I have been celibate for more than a dozen years as I write this. I am in my 50s and am a male American person. It has some great aspects. However, everything is like a blade that has two edges.
a delicious cake is displayed in a cake shop showcase and a male and female ,both are tempted to eat it .they go inside, order it, eat it together with joy. now nobody will think it as immoral,etc etc. There is no guilt associated with it. but as regards to sensuality ,eating is attached with guilt,immorality etc etc. It is this attached guilt is hindrance in any kind of spirituality be it hinduism,buddhism,christianity,islam and lot many. this associated taboo has its roots in the early primordial humans living in tribes,groups. The desire of sensual pleasure makes the women vulnerable and vica versa .to protect it the taboo might have been got associated. we cannot help it now ,since this taboo is coming from thousands of years . even the small children are taught to refrain from touching their private parts and hence how they will also come out of this taboo. the cycle goes on repeating . the taboo is not associated with wearing nice clothes,eating delicious food,enjoying good movie. if the guilt of being immoral is absent then there is no need to give so much importance to this taboo. whole religions are whirling on this aspect only. so listening/following to those are also filled with ego of maintaining celibacy .On the contrary the ego or "i " is to dissolved,ruptured. So it is upto the individual what to follow. celibacy making the "i' still stronger or tabooless,guiltless non celibacy.
Something which is intrinsic to Buddhism applies to it regardless of its levels of practice or cultural variation. Insofar as the 8-Fold Path is definitive for Buddhism as a stipulated formula of practical application interpreted according to insight received in meditation, there is no part of it which clearly requires celibacy.
It would be far more helpful to talk about monasticism, the extremes to which it tends to aim, and whether celibacy is intrinsic to Buddhist monasticism, or indeed monasticism of every other kind. The justification for it being essential and important to monasticism is in part what also sets up the contextual Indian framework of the Four Stages of Life (Student, Householder, Forest-Dweller, and Renunciate): that the energetic focus and interest wanes from or turns aside from conventions, reproduction, and the drama of emotional co-dependence, and shifts toward cohabited placidness, the peace attractive to those with spiritual values, and the equipoise available to those set upon Nirvana.
Originally, in the 1st sermon, it was made quite clear the Noble Eightfold Path was a celibate path.
Thus have I heard. On one occasion the Blessed One was dwelling at Baraṇasi in the Deer Park at Isipatana. There the Blessed One addressed the bhikkhus of the group of five thus:
Bhikkhus, these two extremes should not be followed by one who has gone forth into homelessness. What two? The pursuit of sensual happiness in sensual pleasures, which is low, vulgar, the way of worldlings, ignoble, unbeneficial; and the pursuit of self-mortification, which is painful, ignoble, unbeneficial. Without veering towards either of these extremes, the Tathagata has awakened to the middle way, which gives rise to vision, which gives rise to knowledge, which leads to peace, to direct knowledge, to enlightenment, to Nibbāna.

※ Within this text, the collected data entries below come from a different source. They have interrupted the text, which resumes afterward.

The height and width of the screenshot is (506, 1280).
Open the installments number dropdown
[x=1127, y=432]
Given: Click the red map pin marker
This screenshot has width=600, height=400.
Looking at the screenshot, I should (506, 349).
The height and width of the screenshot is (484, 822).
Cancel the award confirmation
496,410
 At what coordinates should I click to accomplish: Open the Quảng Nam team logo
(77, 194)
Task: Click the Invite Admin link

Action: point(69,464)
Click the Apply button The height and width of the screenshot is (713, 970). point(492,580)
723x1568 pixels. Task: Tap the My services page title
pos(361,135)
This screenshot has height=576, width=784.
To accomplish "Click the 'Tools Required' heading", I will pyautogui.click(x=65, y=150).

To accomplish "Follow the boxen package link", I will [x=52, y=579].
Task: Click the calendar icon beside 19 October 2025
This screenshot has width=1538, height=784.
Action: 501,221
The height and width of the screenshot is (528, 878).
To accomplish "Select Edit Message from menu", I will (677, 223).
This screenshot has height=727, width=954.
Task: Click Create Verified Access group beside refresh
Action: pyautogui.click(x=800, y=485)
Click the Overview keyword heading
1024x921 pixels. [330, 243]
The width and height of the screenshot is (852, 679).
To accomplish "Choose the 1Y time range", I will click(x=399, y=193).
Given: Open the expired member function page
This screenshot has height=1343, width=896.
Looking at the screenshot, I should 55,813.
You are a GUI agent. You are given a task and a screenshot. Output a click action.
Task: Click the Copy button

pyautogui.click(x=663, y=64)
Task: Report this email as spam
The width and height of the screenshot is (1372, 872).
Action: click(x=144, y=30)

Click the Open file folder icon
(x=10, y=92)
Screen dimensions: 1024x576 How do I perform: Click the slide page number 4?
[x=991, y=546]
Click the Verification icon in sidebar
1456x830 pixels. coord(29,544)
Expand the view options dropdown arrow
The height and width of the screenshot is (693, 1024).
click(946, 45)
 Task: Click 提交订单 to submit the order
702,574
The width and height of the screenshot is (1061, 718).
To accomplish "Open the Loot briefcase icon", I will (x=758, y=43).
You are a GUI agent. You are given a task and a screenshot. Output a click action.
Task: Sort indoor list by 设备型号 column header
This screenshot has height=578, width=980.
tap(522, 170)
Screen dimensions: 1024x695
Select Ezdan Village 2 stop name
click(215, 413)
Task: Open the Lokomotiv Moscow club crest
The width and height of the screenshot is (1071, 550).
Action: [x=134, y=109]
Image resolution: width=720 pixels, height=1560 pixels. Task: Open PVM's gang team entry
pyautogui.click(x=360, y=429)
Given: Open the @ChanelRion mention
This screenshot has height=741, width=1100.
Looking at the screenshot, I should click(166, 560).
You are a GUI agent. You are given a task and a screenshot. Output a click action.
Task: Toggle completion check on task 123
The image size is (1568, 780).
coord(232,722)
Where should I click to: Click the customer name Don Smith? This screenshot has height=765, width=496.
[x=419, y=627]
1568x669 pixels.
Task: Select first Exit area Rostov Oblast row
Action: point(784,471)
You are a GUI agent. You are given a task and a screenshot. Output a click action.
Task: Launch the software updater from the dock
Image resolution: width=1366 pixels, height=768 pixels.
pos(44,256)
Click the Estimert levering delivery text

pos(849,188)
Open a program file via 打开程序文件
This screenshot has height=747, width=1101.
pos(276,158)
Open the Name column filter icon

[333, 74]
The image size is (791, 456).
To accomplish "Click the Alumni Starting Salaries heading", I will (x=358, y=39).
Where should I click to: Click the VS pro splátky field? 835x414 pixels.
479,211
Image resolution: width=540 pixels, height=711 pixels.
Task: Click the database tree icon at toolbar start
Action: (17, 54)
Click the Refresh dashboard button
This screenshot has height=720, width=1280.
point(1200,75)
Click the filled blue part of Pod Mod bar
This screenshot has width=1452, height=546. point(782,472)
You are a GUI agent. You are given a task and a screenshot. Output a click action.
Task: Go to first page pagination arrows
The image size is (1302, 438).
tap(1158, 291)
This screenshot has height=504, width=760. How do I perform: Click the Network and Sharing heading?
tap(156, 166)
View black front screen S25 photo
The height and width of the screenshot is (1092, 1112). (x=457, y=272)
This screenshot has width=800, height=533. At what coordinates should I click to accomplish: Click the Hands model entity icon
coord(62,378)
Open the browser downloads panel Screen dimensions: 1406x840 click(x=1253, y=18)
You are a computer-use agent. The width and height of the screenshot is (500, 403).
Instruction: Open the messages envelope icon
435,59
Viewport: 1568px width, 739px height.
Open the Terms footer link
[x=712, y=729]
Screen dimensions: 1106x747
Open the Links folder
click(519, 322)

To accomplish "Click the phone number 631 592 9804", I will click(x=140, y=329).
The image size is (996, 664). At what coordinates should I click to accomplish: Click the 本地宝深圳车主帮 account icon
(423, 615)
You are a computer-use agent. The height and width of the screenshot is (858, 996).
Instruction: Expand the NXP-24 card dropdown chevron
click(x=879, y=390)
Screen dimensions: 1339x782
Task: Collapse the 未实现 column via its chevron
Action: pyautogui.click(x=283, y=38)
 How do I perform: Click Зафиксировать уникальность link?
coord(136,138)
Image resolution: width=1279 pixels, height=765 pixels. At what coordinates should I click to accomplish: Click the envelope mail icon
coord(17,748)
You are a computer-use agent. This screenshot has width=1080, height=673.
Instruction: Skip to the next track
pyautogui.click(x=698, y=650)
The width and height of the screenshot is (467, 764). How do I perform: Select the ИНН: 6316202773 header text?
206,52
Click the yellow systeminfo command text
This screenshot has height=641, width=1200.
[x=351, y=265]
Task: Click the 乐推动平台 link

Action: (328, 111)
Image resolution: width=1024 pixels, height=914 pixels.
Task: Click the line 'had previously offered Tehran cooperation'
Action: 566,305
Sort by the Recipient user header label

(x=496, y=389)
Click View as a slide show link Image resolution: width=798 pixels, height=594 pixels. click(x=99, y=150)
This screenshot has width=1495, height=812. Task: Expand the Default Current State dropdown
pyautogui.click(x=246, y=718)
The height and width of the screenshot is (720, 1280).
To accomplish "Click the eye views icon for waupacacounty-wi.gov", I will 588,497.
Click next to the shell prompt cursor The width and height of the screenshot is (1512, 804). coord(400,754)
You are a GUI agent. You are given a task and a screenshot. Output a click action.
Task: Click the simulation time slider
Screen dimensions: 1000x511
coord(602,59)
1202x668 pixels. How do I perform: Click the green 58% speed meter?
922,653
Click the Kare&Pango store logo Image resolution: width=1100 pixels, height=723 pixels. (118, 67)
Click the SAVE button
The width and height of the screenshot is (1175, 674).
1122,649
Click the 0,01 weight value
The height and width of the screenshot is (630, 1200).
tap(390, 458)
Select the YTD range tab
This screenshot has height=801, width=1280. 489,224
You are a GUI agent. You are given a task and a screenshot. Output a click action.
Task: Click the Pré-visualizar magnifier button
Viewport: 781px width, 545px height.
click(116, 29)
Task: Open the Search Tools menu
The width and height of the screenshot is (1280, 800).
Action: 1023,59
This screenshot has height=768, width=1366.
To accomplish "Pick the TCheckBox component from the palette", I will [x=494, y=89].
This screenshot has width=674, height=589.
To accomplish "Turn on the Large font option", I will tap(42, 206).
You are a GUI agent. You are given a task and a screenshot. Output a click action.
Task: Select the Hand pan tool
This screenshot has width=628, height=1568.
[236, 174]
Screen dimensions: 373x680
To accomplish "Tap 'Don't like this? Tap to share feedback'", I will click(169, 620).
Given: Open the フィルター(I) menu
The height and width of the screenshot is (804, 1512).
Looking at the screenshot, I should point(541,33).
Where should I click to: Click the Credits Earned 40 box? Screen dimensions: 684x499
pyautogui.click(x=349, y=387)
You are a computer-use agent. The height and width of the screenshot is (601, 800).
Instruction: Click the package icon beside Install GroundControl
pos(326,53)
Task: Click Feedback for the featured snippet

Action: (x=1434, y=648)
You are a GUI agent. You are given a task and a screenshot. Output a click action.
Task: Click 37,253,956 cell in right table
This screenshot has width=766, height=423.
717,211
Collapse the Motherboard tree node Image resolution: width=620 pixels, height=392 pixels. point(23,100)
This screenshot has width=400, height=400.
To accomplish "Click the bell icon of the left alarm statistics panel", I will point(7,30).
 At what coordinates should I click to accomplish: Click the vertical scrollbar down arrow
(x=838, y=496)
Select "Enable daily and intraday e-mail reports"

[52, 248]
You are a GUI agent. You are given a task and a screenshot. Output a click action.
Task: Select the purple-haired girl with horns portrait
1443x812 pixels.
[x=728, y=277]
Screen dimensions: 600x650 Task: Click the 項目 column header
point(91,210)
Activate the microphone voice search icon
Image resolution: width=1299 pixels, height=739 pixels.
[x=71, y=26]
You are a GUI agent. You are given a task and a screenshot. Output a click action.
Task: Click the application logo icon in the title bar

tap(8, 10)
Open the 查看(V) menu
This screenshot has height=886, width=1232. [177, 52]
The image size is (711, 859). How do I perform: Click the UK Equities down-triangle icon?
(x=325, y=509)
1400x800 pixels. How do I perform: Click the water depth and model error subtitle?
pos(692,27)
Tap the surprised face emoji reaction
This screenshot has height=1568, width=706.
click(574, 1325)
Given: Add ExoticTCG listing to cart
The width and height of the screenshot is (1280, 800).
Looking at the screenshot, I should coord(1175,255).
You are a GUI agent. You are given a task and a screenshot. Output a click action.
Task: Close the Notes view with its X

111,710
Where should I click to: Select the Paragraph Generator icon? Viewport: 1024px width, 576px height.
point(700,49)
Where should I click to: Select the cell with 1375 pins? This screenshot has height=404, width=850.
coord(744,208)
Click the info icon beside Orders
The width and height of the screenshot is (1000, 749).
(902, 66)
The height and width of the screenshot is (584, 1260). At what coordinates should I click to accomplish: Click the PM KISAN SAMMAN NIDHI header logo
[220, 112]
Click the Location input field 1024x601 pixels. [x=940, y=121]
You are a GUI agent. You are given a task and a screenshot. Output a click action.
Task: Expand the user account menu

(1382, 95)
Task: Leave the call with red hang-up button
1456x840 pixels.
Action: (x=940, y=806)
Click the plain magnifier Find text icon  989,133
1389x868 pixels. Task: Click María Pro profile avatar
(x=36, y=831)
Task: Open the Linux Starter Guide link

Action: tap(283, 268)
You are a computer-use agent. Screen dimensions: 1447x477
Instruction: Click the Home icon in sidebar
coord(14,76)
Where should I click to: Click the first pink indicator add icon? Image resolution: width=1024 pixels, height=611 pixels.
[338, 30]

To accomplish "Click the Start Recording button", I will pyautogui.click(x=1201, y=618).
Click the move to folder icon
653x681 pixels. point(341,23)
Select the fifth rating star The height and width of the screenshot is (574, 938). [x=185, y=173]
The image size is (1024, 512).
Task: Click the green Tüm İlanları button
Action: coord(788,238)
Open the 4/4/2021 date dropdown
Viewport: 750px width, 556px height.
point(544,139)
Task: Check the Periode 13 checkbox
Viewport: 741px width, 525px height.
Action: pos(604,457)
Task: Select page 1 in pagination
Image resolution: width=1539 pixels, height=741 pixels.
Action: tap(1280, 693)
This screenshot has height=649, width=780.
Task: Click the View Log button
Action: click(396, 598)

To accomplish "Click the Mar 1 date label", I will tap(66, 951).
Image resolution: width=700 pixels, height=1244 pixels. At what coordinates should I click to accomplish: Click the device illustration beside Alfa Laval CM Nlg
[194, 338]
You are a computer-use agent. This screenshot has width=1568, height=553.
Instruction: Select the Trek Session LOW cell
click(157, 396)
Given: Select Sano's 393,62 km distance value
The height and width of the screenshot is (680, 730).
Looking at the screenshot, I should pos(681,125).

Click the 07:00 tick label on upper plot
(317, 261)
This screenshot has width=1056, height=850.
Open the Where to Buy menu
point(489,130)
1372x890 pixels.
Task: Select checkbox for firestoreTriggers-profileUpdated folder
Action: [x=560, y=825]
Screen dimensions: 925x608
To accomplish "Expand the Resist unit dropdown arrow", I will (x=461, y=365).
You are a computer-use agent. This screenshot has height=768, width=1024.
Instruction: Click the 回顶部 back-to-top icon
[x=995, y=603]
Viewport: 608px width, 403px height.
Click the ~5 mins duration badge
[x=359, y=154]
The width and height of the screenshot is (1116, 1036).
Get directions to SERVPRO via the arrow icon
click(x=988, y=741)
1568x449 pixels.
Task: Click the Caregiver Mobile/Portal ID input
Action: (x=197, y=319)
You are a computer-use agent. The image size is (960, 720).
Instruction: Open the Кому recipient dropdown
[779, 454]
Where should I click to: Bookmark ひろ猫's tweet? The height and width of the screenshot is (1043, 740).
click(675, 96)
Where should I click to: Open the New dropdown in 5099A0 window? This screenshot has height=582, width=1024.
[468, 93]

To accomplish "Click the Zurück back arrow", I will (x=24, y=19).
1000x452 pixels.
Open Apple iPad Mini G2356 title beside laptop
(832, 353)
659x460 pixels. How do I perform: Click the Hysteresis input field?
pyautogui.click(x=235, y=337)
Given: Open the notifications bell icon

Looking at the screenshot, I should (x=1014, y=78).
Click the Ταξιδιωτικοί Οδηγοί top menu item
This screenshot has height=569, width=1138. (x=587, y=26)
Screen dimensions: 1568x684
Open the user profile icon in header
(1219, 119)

And what, bhikkhus, is that middle way awakened to by the Tathagata, which gives rise to vision … which leads to Nibbāna? It is this Noble Eightfold Path; that is, right view, right intention, right speech, right action, right livelihood, right effort, right mindfulness, right concentration. This, bhikkhus, is that middle way awakened to by the Tathagata, which gives rise to vision, which gives rise to knowledge, which leads to peace, to direct knowledge, to enlightenment, to Nibbāna.